As a change from all the packing, cleaning and rushing around, my daughter-in-law thought it would be nice for us all to have a family outing before we left, so she chose Knowsley Safari Park, as our grandson was quite excited by the idea of seeing some lions.
We were not particularly early, so we went immediately to the safari area which you drive through in your car. It was not difficult to spot the lions when we reached their area because of the great queue of cars watching them sleep peacefully.

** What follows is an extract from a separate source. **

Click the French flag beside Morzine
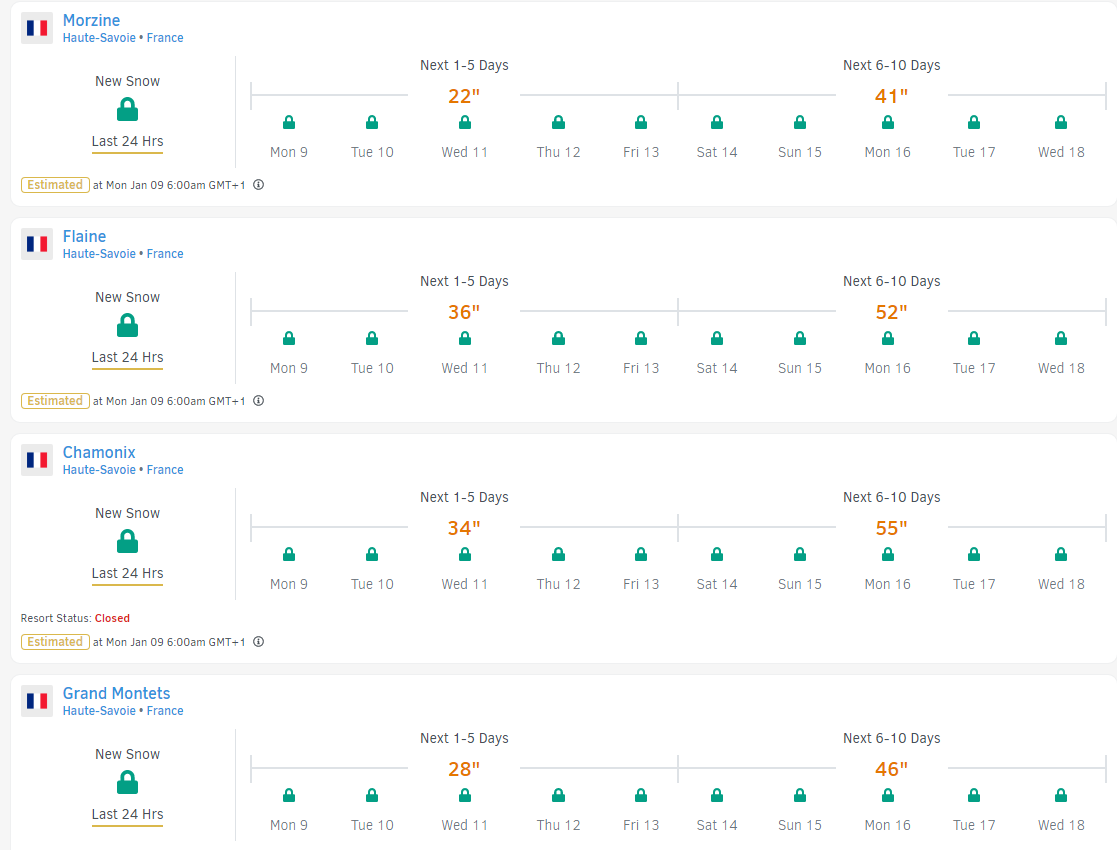The height and width of the screenshot is (850, 1117). pyautogui.click(x=37, y=28)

This scene is not unlike many I witnessed in the Nairobi Game Park where we often went in my childhood, the main difference being the colour of the vegetation. I've lost count of the many times I watched a pride of lions there lie sleeping peacefully during the heat of the day. It was rare to see them on their feet, though we did once when I was about 5 or 6. The whole pride were walking along the road beside the cars, and we were travelling in an old open car with a cloth roof and no windows (this was 1948 or possibly 1949). We were terrified, especially when one of the lionesses decided the front mudguard of our car was a great place to have a good scratch! We couldn't drive away because we were on a very narrow dirt road, completely hemmed in by other cars. And we didn't have a camera with us, so we couldn't take a photo! Mind you, all we had then was an old box brownie which wasn't great at taking photographs and hardly ever got used, and anyway I think we were all too terrified and concentrating on trying hard not to catch the lioness' eye; she was quite interested in us, looking into the car and we supposed she might be speculating as to whether we might be something that would constitute an acceptable dinner!

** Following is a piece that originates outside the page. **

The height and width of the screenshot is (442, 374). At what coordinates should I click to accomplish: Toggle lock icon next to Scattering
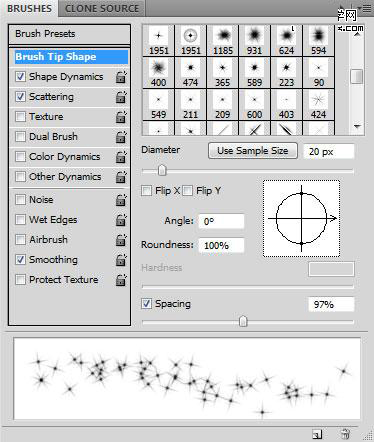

One animal I never saw during my childhood in Kenya was a rhino, so I was quite delighted to see these.
There are quite a few rhino in this safari park, so I think you have a good chance of seeing some. There are also supposed to be tigers, but we didn't manage to spot any in spite of looking very hard. My grandson was quite disappointed!
You can be fortunate and get very close to the animals.
This rather smug looking animal is an eland, another animal with which I am familiar through living in Kenya. I never got quite this close to one there though, they are usually more timid and nervous of people in the wild, which I suppose is natural if you have to beware, not only of predators with sharp teeth, but humans with sharp spears or else guns. Eland are very large and and consequently an attractive dinner proposition. Come to think of it, he's probably looking so smug because he knows he can look forward to eating dinner, rather than being dinner!
If you really want to get up close and personal with the animals, you can drive through the baboon enclosure. Paul and I elected not to do this, having lost both of our windscreen wipers to baboons on a drive through a safari park in Scotland about 40 years ago. However, my son was put under pressure by my grandson to get up close and personal with the baboons, so they drove through, and the car was soon completely covered with baboons, to my grandson's great delight. Fortunately they emerged later with windscreen wipers intact, perhaps because they elected to drive in my daughter-in-law's extremely elderly VW rather than my son's smarter car. I imagine the baboons are used to quality and expect a rather more expensive make of windscreen wiper, so they probably scorned something so decrepit!
The unusual animals below are Kiang, a wild horse from Tibet.
Apparently they are fairly new to the park and are said to have settled in well - I imagine the climate here is somewhat less testing than that in Tibet. They have been put into the area which also has bactrian camels and Père David's deer - I don't know if this makes them feel at home or not.
There's an area of the park you can walk round, and one of the great attractions as you go in are the meerkats.
They seem quite oblivious to the people, concentrating on the sky to see of there are any birds of prey. I wonder what they make of aeroplanes.
As we were so late, there wasn't time to see everything. The giraffes had already gone to bed, but at least we managed to see the elephants.
There were quite a few of them, but I think they were tired of people because they looked to me as if they just wished we would all go away and take our cameras with us.
I was glad to get a view of the capybara, an animal which I had never seen and always wanted to, ever since I read about it in a book by Gerald Durrell about 50 years ago. It's a big rodent, rather like a sort of chunky hamster, but the size of a large dog. It was so far away that I'm afraid my photo was rather disappointing, but at least I saw it.
My photographs of the sea lions were also quite disappointing, they swim so fast it's really hard to photograph the whole animal; I've got a lot of photos of just the tail, and when I did manage to capture the whole animal it was moving so fast it was usually out of focus.
I'd really like to go back on another occasion and spend the whole day there, instead of having to rush around so quickly, but anybody who reads this blog will know I really enjoy looking at animals; no doubt my grandson might get bored.
That was how we spent Saturday 27th. On Sunday we finished most of our packing, and on Monday we completed the cleaning of the flat and handed in the keys. We had intended to drive back to Oxted in the afternoon, but I suffered another kidney stone and we had to stay the night at my son's. Fortunately, it passed before I had to go back to hospital, and though I had another the next day, it was nothing like as bad and we drove home.